Flashback Friday: The Hopping 1870s


I have a dozen plus years of fabulous Mother’s Day memories, thanks to my Aunt Karen. Every year, she hosted a birthday party for my cousin Colin to coincide with Mother’s Day festivities. It was one of the few times during the year that the entire O’Rourke clan got togethe.  Amazingly, the fire department only had to make an appearance once in all those years. Uncle Kelly learned the hard way that frying a turkey is in fact a dangerous endeavor.

Mother’s Day reminds me of another lovely Mother-Daughter memory that has nothing to do with turkeys but a plague of grasshoppers. Karen, my cousin Casey, Mary, my mom and I drove to Walnut Grove, Minnesota one summer to get our Little House on the Prairie on.
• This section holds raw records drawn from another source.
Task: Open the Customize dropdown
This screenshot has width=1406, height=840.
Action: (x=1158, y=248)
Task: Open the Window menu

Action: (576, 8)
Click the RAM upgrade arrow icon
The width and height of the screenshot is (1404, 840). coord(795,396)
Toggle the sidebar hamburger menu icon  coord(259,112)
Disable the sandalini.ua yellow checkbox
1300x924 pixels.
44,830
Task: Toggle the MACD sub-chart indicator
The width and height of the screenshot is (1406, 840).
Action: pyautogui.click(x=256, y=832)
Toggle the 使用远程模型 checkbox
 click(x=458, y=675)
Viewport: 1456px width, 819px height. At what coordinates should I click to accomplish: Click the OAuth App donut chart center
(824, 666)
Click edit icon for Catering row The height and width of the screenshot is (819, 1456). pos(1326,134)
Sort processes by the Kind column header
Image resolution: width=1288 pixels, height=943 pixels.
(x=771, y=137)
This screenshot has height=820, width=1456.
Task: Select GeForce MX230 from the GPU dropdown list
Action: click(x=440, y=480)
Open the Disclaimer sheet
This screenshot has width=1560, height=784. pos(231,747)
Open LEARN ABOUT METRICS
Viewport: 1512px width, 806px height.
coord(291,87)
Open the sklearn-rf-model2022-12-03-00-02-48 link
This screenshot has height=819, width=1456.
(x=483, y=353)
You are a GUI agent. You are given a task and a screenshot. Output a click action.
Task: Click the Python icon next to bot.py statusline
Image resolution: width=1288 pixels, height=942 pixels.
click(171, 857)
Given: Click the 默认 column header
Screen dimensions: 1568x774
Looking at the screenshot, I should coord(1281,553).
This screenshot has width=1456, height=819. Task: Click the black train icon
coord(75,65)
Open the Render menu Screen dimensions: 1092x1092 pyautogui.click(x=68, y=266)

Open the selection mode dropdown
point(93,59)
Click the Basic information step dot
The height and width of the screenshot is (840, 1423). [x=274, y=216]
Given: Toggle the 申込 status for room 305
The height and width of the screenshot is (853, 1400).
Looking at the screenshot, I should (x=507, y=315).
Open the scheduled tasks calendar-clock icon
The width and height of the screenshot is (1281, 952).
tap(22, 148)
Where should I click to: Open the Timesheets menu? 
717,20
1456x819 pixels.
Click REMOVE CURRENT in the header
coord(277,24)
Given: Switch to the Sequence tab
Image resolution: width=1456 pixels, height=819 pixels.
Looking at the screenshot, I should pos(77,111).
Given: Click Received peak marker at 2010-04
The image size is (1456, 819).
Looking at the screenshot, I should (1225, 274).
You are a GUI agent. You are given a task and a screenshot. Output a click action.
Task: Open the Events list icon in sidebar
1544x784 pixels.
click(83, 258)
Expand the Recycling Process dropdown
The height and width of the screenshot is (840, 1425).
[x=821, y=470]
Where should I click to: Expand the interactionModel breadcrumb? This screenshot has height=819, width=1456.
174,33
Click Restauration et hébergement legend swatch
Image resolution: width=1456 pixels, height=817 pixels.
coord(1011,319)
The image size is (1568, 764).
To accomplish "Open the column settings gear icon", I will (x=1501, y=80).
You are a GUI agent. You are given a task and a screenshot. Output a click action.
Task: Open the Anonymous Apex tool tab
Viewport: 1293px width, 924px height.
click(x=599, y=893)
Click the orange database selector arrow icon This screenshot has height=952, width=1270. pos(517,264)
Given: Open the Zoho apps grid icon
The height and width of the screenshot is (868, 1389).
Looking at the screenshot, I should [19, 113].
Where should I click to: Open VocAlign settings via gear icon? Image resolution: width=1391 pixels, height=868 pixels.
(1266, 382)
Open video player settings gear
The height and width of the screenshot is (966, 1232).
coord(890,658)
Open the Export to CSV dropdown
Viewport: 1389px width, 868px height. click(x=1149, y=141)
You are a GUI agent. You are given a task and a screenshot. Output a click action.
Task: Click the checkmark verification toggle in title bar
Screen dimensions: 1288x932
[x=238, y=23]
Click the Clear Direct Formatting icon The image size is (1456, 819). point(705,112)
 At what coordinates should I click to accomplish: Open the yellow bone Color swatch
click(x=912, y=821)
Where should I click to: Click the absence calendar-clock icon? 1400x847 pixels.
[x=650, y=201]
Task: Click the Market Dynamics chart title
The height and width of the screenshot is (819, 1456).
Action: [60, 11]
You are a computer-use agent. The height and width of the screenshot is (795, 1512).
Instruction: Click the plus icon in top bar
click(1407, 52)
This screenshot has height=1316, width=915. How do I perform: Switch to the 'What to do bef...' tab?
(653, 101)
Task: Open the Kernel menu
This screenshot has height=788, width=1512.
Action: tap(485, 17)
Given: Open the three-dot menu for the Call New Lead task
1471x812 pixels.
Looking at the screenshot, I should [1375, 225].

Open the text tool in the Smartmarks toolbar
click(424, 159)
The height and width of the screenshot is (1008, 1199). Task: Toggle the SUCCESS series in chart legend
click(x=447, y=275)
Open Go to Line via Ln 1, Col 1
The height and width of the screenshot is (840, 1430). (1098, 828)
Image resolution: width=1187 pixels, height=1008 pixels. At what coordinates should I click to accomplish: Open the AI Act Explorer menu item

Laura Ingalls Wilder was one of Minnesota’s great citizens. I was obsessed. I wanted to be her. I wanted to teach in a one room school house. I likened my elementary school arch nemesis as Nellie Olson. I wanted to marry my own Almanzo and survive blizzards and draught and life on the great plains before the advent of the deep frier.

During the pageant, we were mesmerized by the real fire that spread through the Walnut Grove stage. But the re-enactment of the grasshoppers’ descent really shocked the audience. Those in the front rows were pummeled by the flying insects. The little blades of grass that flew over the Ingalls’ dugout surprised everyone and we were momentarily fooled into believing Walnut Grove was home not only to one of America’s greatest authors, but also the most well-trained colony of grasshoppers!